Every line from the start of the records through the line with "[Share] (175, 624)" is to be written out exactly; pictures are not.

### [DATA EXTRACTS]
[Start of Attachment]
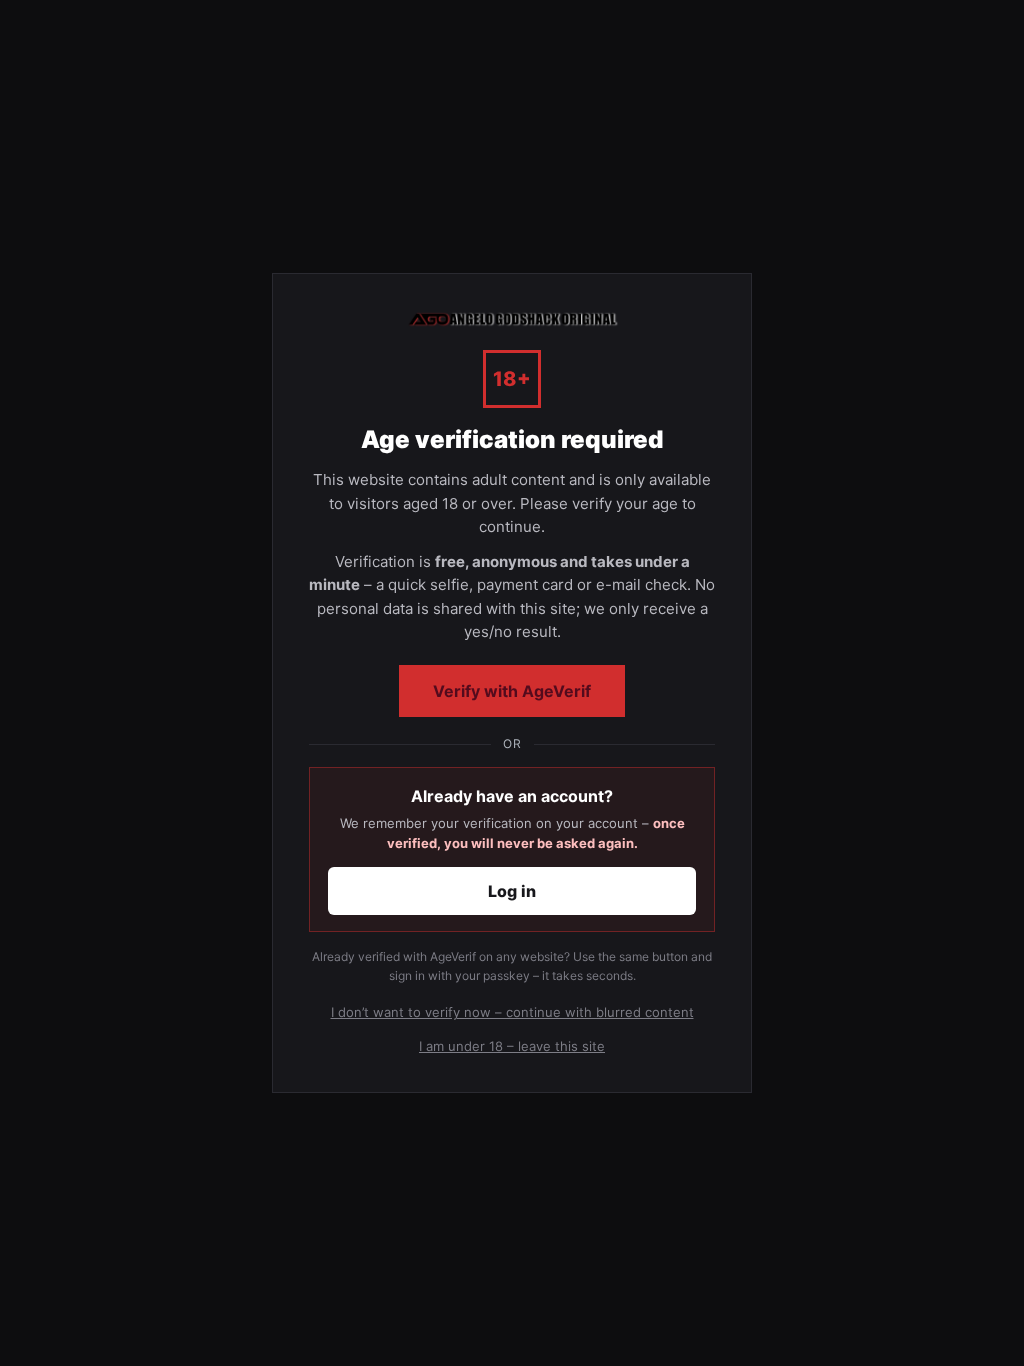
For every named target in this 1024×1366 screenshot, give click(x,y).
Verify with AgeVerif (512, 691)
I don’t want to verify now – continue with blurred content (512, 1012)
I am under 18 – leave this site (512, 1046)
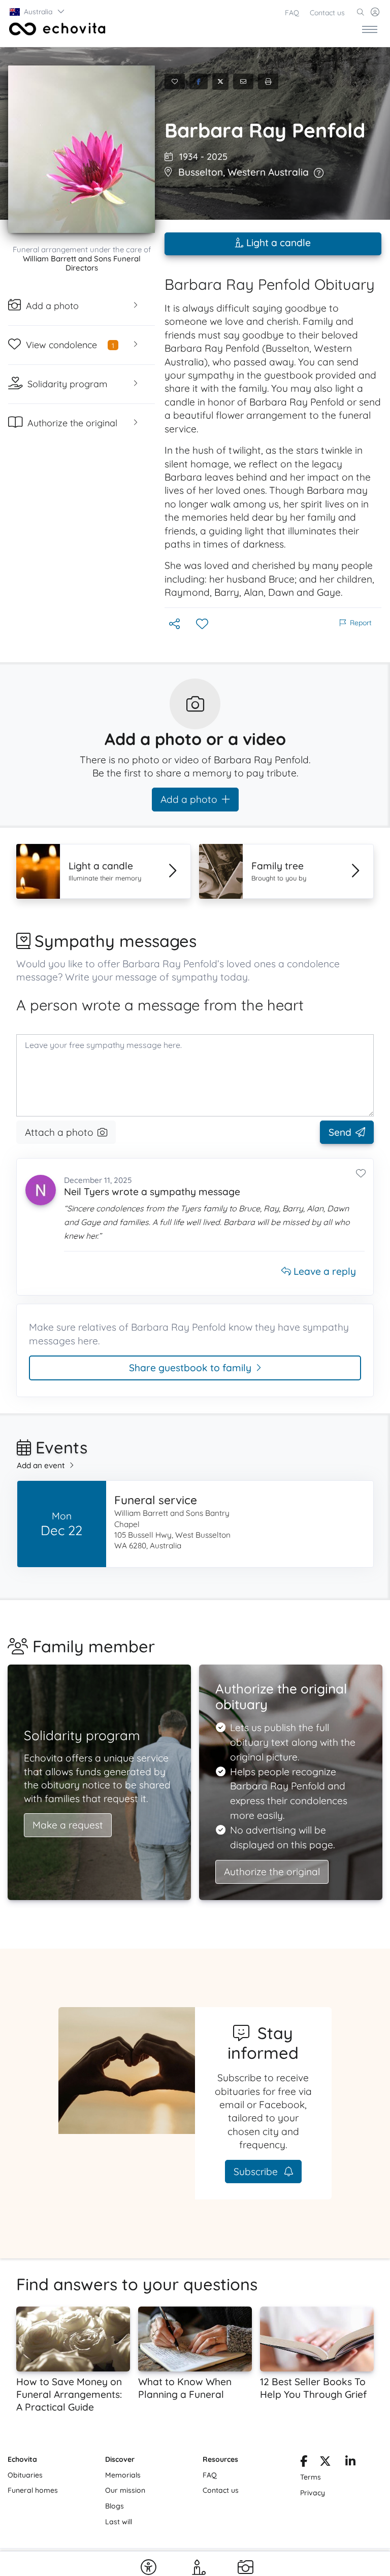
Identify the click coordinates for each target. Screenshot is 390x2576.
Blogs (114, 2506)
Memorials (123, 2475)
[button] (38, 11)
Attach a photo (59, 1132)
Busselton (200, 172)
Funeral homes (33, 2490)
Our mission (125, 2490)
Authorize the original (272, 1872)
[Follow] (203, 624)
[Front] (55, 29)
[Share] (175, 624)
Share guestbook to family (190, 1368)
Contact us (327, 12)
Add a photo (188, 799)
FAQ (292, 12)
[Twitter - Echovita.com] (325, 2462)
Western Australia (268, 172)
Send (340, 1132)
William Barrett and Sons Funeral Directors (82, 263)
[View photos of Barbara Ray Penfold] (81, 149)
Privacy (312, 2492)
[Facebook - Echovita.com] (303, 2462)
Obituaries (25, 2475)
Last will (118, 2521)
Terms (310, 2477)
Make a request (67, 1825)
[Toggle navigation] (370, 29)
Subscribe (257, 2171)
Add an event (41, 1465)
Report (361, 622)
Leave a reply (323, 1271)
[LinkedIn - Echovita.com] (350, 2462)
[End of Attachment]
### [SOLUTION]
For every named target in this 1024×1366 screenshot, give click(x,y).
Verify with AgeVerif (512, 691)
I don’t want to verify now – continue with blurred content (512, 1012)
I am under 18 – leave this site (512, 1046)
Identify the click coordinates for each target. Screenshot is 390x2576.
Blogs (114, 2506)
Memorials (123, 2475)
[button] (38, 11)
Attach a photo (59, 1132)
Busselton (200, 172)
Funeral homes (33, 2490)
Our mission (125, 2490)
Authorize the original (272, 1872)
[Follow] (203, 624)
[Front] (55, 29)
[Share] (175, 624)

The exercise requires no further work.